I can spend my time fuming about the things that go wrong. I can internally grumble and complain about all the parts of my life that aren't fun and all the things I'd rather be doing. I can shame my kids, use harsh words, display my resentment and damage our relationship.
Or I can accept what is. I can deal with what comes each day, not what I wish would come or what some artificial ideal in my head says *should* come. I can trust that God has ordained all things, even this, for my good and for His glory. And I can ask Him for the grace to respond to what IS in a way that honors Him and serves my family.
A friend of mine gave me this wise advice a few months ago when I was venting my frustration over a particular issue with Elijah:
Amy Carmichael, a missionary who cared for orphans in India for 55 years, said it best when she wrote, "In acceptance lieth peace." I've found in my life that acceptance is everything. When trials come, I tend to go into fight mode. As Paul prayed for God to take his thorn away, I cry out over and over for God to take my trials away. God has responded to me the same way He responded to Paul: "My grace is sufficient for you, for my power is made perfect in weakness."

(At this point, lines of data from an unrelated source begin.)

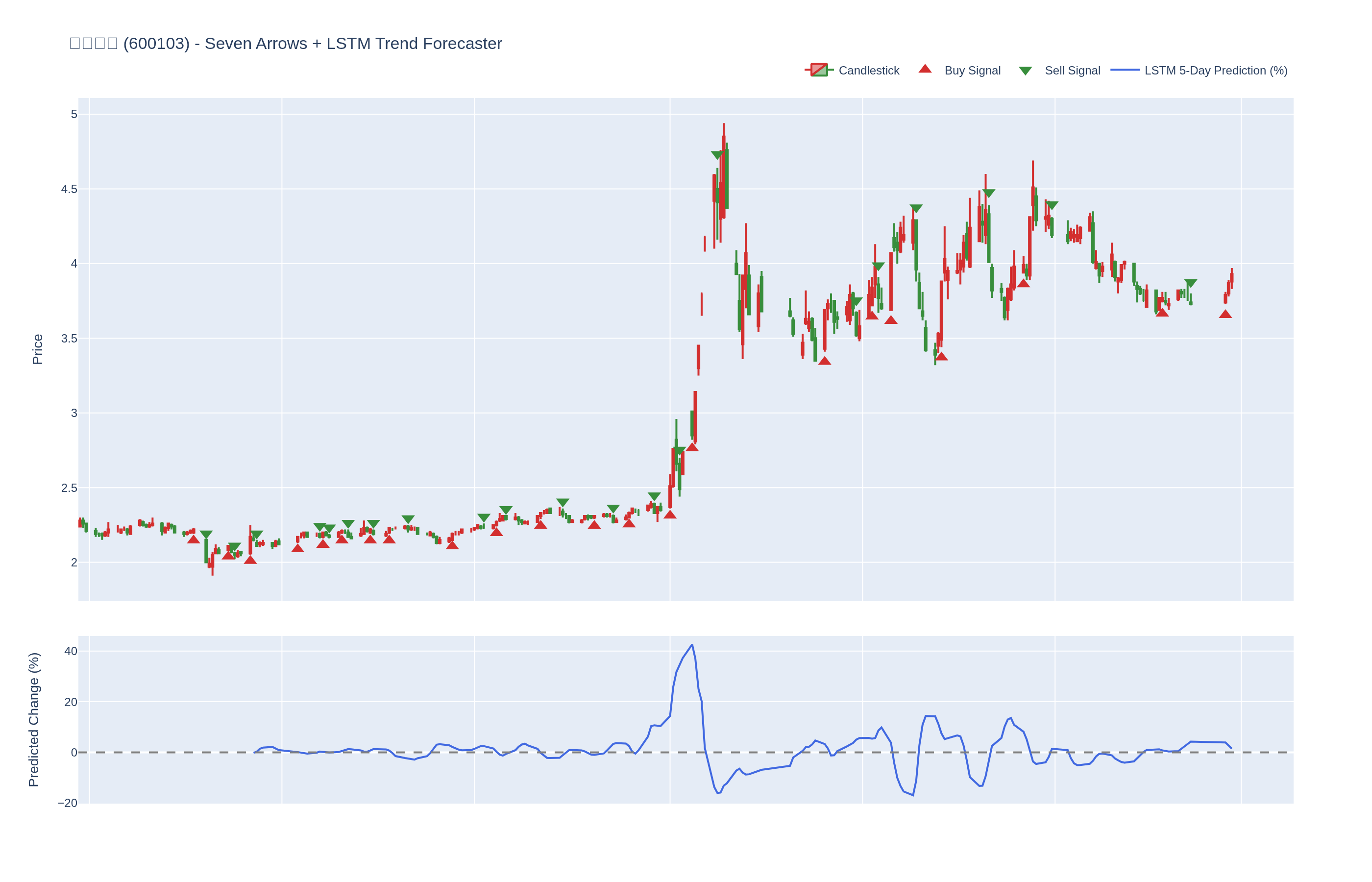The width and height of the screenshot is (1372, 882).
Task: Hide Buy Signal trace via legend text
Action: 972,71
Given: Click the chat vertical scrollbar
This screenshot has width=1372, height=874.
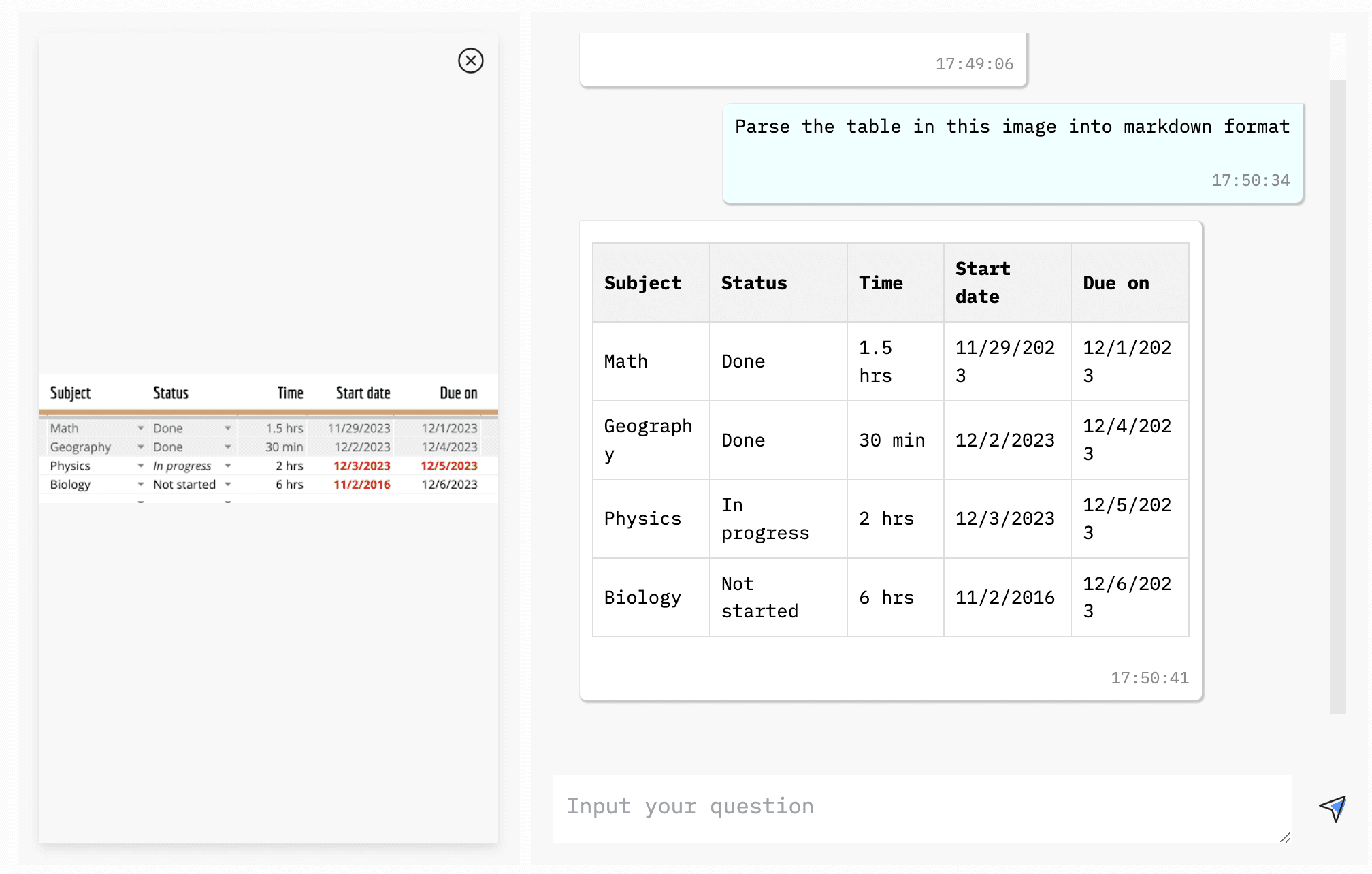Looking at the screenshot, I should pos(1337,395).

So these days, while I still pray that God would do something supernatural in many of my circumstances, I also pray for the strength and patience to endure whatever He allows to come my way. I pray for joy, acceptance and contentment in everything I experience. I pray He would grow me to the point where I will truly consider my trials to be opportunities for joy.Great stuff. Praying today that I will have eyes to see the beauty around me, a mind to know that God is present regardless of how I feel, and a heart to trust Him, choose gratitude, and rest in Him as I face what He has ordained.